-- AIM OF THE EXERCISE --
From the line that contains "One billion reasons" to the last line of the records below, copy everything exactly, both ends included.

-- SOURCE INFORMATION --
——————

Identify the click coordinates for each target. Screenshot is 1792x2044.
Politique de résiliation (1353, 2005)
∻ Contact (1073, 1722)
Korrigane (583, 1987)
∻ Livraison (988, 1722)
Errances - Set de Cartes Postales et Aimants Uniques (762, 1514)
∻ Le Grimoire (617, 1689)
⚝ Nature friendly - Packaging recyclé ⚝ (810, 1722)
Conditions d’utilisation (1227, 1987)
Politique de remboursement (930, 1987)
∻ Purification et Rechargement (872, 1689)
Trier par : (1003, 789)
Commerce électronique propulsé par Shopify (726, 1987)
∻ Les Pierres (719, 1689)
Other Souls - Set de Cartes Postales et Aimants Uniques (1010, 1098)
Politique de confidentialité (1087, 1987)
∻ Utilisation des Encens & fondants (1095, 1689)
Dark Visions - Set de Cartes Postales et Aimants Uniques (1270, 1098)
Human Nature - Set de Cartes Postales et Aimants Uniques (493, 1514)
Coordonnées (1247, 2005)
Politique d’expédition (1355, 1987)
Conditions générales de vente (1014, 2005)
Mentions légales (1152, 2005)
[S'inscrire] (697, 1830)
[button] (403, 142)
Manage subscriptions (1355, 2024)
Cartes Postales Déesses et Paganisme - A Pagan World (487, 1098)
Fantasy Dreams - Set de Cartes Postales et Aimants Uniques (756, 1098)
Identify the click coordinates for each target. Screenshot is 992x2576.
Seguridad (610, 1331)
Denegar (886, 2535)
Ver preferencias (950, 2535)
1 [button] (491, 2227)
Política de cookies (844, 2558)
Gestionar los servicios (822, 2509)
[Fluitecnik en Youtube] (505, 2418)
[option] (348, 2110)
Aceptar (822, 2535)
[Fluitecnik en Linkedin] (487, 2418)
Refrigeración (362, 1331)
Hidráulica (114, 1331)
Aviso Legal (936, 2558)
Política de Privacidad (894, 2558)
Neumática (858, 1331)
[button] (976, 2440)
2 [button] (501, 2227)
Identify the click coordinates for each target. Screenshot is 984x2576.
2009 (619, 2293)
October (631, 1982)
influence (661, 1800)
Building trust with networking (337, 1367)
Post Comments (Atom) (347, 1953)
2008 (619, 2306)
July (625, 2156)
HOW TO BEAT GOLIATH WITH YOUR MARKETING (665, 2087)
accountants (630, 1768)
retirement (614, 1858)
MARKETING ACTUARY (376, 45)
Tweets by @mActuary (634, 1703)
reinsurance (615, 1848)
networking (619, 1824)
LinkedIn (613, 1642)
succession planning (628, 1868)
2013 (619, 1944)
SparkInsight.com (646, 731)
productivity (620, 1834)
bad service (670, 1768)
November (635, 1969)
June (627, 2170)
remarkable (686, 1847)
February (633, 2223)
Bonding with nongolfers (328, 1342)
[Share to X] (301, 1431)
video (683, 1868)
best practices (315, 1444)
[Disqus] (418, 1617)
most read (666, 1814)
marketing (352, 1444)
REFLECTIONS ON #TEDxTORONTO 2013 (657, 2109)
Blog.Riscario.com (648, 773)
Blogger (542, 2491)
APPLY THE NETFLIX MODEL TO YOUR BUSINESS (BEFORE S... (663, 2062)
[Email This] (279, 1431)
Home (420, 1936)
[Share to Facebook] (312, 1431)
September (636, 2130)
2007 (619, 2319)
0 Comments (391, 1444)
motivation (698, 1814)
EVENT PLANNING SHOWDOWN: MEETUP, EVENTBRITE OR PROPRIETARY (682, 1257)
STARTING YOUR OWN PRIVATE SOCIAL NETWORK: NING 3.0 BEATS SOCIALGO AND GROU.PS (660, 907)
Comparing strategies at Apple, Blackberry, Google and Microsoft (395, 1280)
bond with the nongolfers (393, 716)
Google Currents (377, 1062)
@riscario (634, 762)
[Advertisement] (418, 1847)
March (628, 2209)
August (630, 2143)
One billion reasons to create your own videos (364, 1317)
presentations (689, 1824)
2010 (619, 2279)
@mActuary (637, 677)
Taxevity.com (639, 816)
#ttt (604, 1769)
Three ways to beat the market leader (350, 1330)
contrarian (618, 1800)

——————

-- SOLUTION --
One billion reasons to create your own videos (364, 1317)
presentations (689, 1824)
2010 (619, 2279)
@mActuary (637, 677)
Taxevity.com (639, 816)
#ttt (604, 1769)
Three ways to beat the market leader (350, 1330)
contrarian (618, 1800)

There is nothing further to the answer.